CONSIGNES ▸
a - Dans l'extrait sur l'envoi d'un manuscrit, par quelle expression la personne qui écrit désigne-t-elle sa technique dans la quête de l'amour ?
b - Recopiez à l'identique le passage de l'extrait sur l'envoi d'un manuscrit, de « C’est une bonne » à « faut de l’énergie))). ».

EXTRAIT ▸
Le fabuleux monde de l’édition – L’envoi d’un manuscrit
On dit le monde de l’édition littéraire hermétique, hostile aux nouveaux arrivants, refermé sur lui-même.
Qu’en est-il vraiment de cette forteresse obscure ? Et surtout : comment y pénétrer ?
C’est une bonne question que je me suis souvent posée (soyons honnêtes pas seulement pour le monde de l’édition (Samantha, si tu m’entends)).
J’aurais d’ailleurs pu écrire sur la quête de l’amour qui est un sujet encore plus vaste, mais je ne suis pas sûr que cela vous passionne (ajouté au fait que je ne suis pas le plus grand quêteur de l’histoire, ma technique c’est plutôt la passivité attentive si vous voyez ce que je veux dire (si ça peut tomber tout cuit, c’est ça de gagné question énergie (et pour supporter une femme il en faut de l’énergie))).
Bref, revenons à l’édition, et pour conclure cette introduction un peu longue, le premier qui me dit « C’est gonflé de la part d’un auteur pas édité de parler du meilleur moyen de trouver un éditeur »… aura raison.
1 – Un auteur averti
Cher lecteur, si tu as atterri ici, c’est que la recherche d’un éditeur t’interpelle, ou même que peut-être tu as toi-même écrit un manuscrit, et tu te demandes : et maintenant, comment que je fais ?

EXTRAITS DES DONNÉES ▸
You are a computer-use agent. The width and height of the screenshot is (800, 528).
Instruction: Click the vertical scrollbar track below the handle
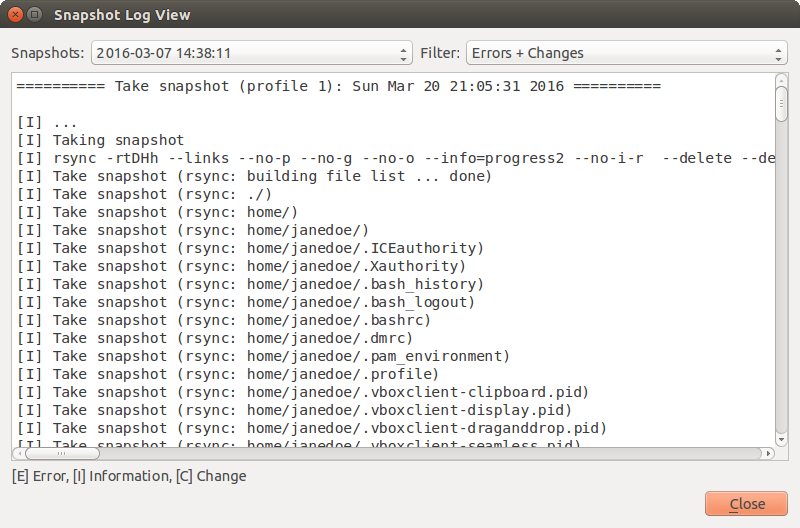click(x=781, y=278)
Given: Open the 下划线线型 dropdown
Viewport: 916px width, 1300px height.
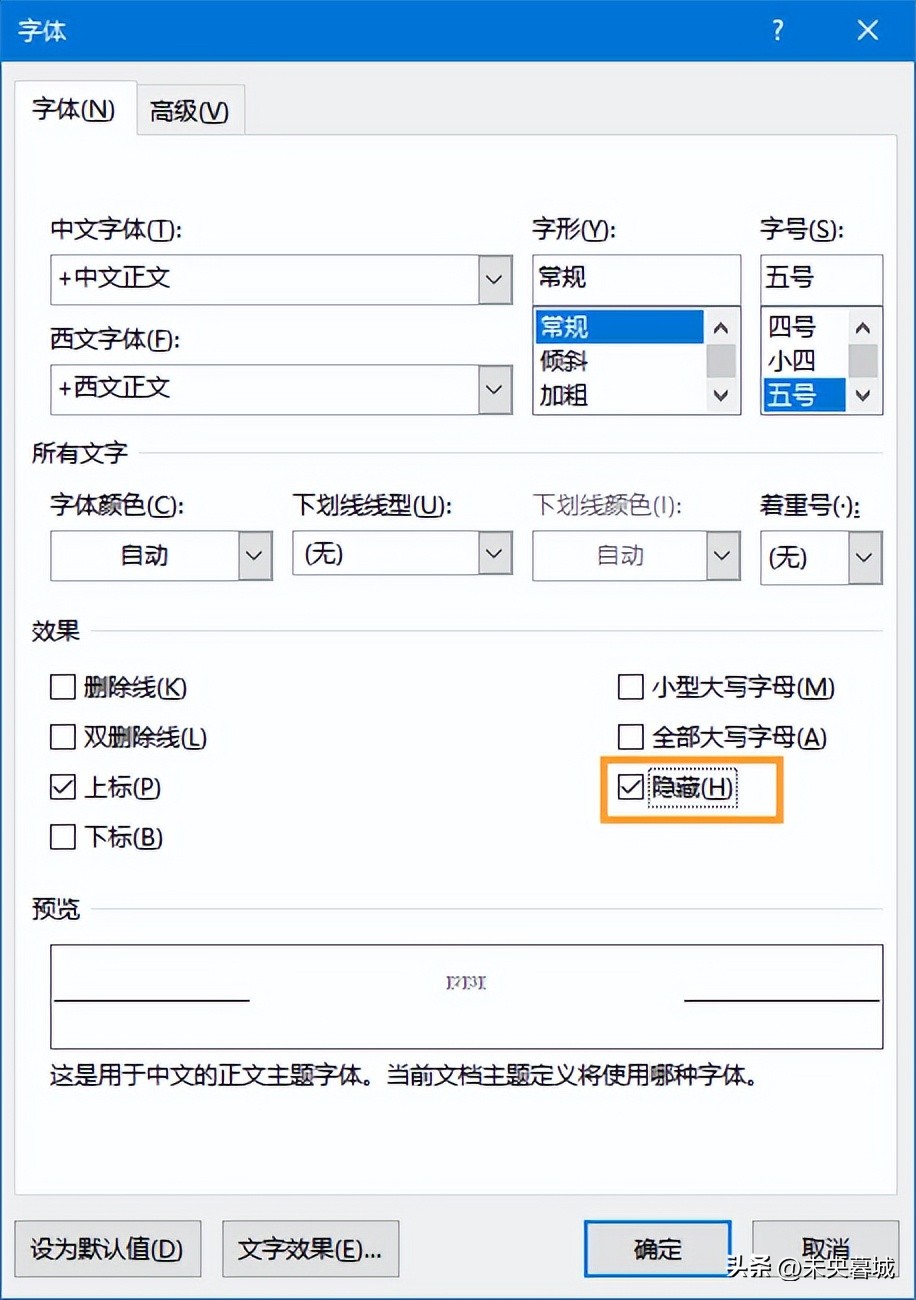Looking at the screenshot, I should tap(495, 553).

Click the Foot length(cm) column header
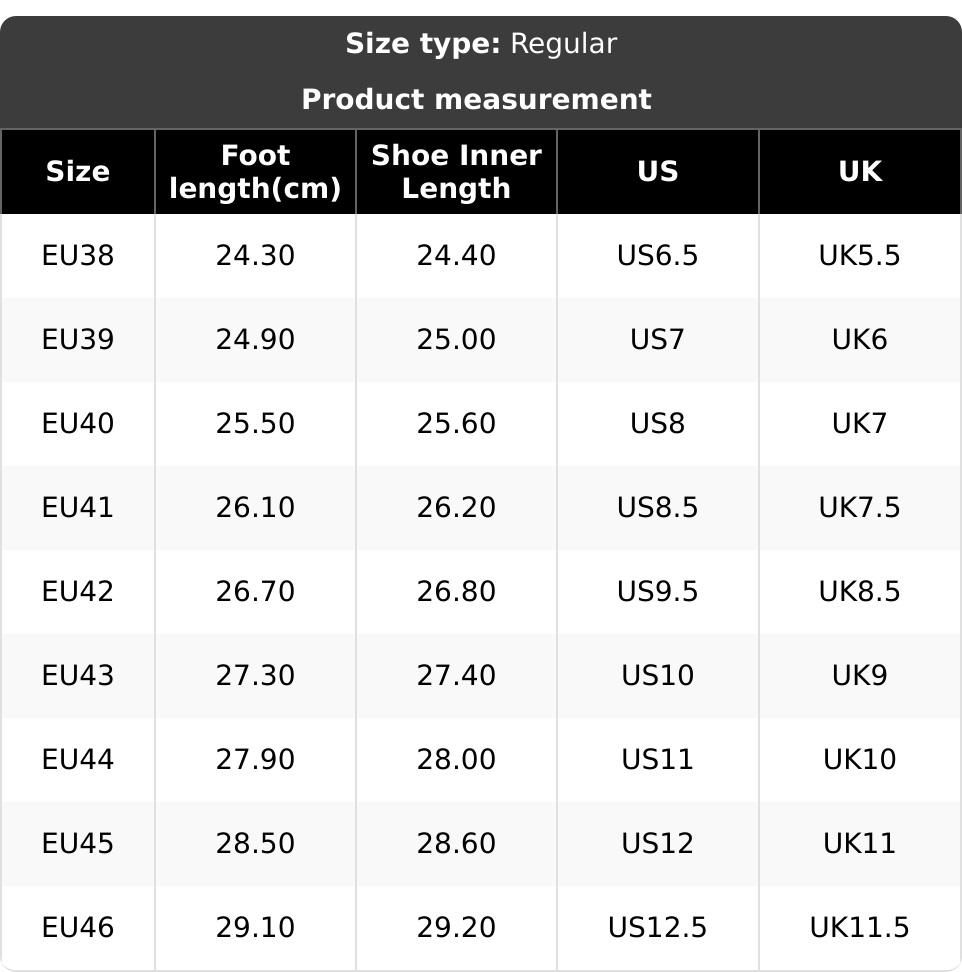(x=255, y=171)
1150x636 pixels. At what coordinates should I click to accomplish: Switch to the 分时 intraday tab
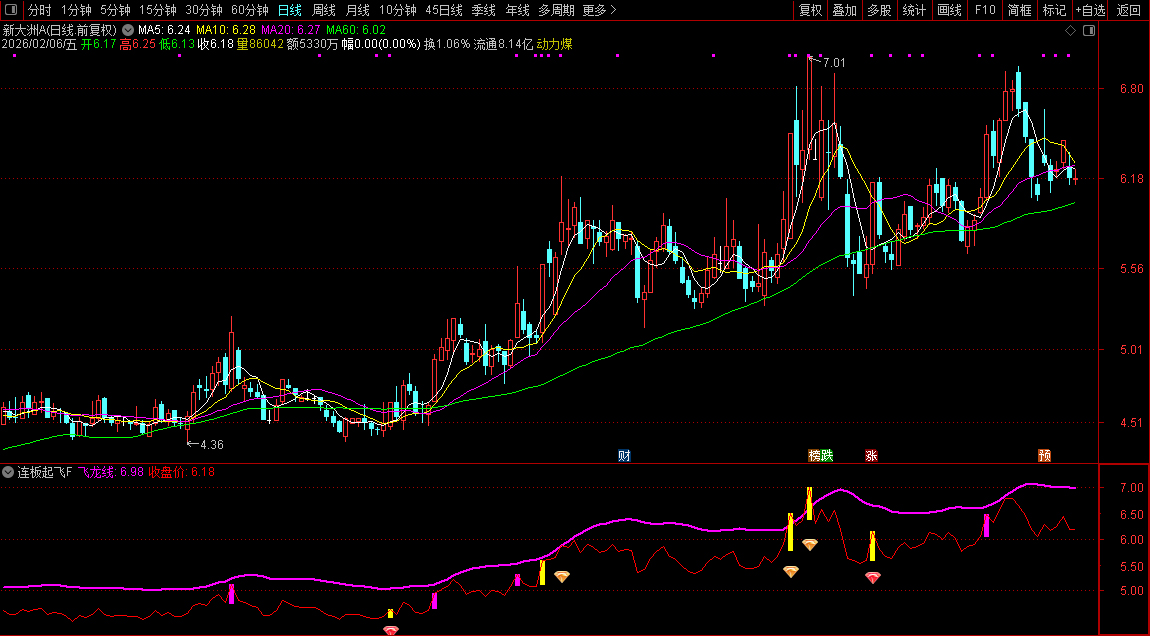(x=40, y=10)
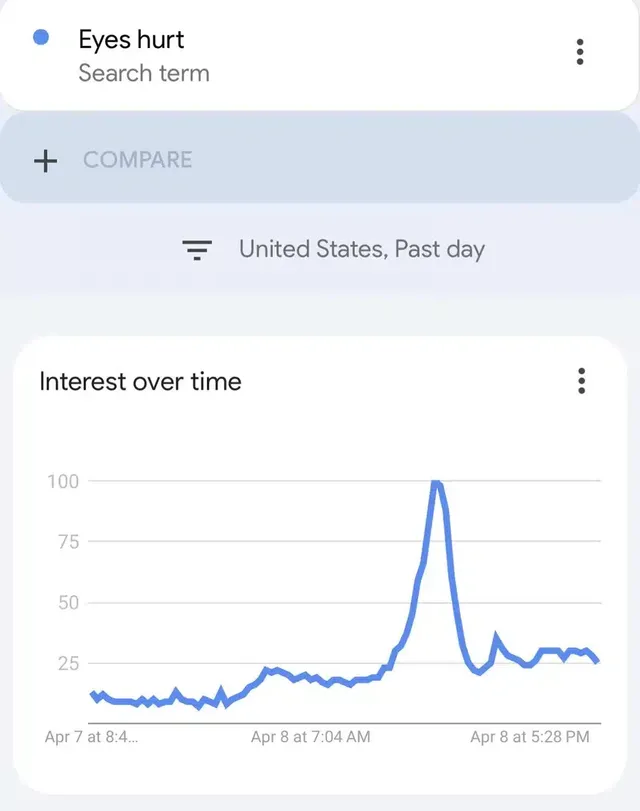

* * *

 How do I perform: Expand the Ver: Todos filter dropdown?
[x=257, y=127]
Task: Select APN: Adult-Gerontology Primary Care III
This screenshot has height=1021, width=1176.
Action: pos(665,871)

==

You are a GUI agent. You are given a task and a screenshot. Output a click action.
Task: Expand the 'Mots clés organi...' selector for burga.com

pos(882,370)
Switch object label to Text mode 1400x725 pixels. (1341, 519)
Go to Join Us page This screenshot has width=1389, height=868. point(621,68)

RÉPONSES SUCCESSIVES ▸
a - La passivité attentive.

b -
C’est une bonne question que je me suis souvent posée (soyons honnêtes pas seulement pour le monde de l’édition (Samantha, si tu m’entends)).
J’aurais d’ailleurs pu écrire sur la quête de l’amour qui est un sujet encore plus vaste, mais je ne suis pas sûr que cela vous passionne (ajouté au fait que je ne suis pas le plus grand quêteur de l’histoire, ma technique c’est plutôt la passivité attentive si vous voyez ce que je veux dire (si ça peut tomber tout cuit, c’est ça de gagné question énergie (et pour supporter une femme il en faut de l’énergie))).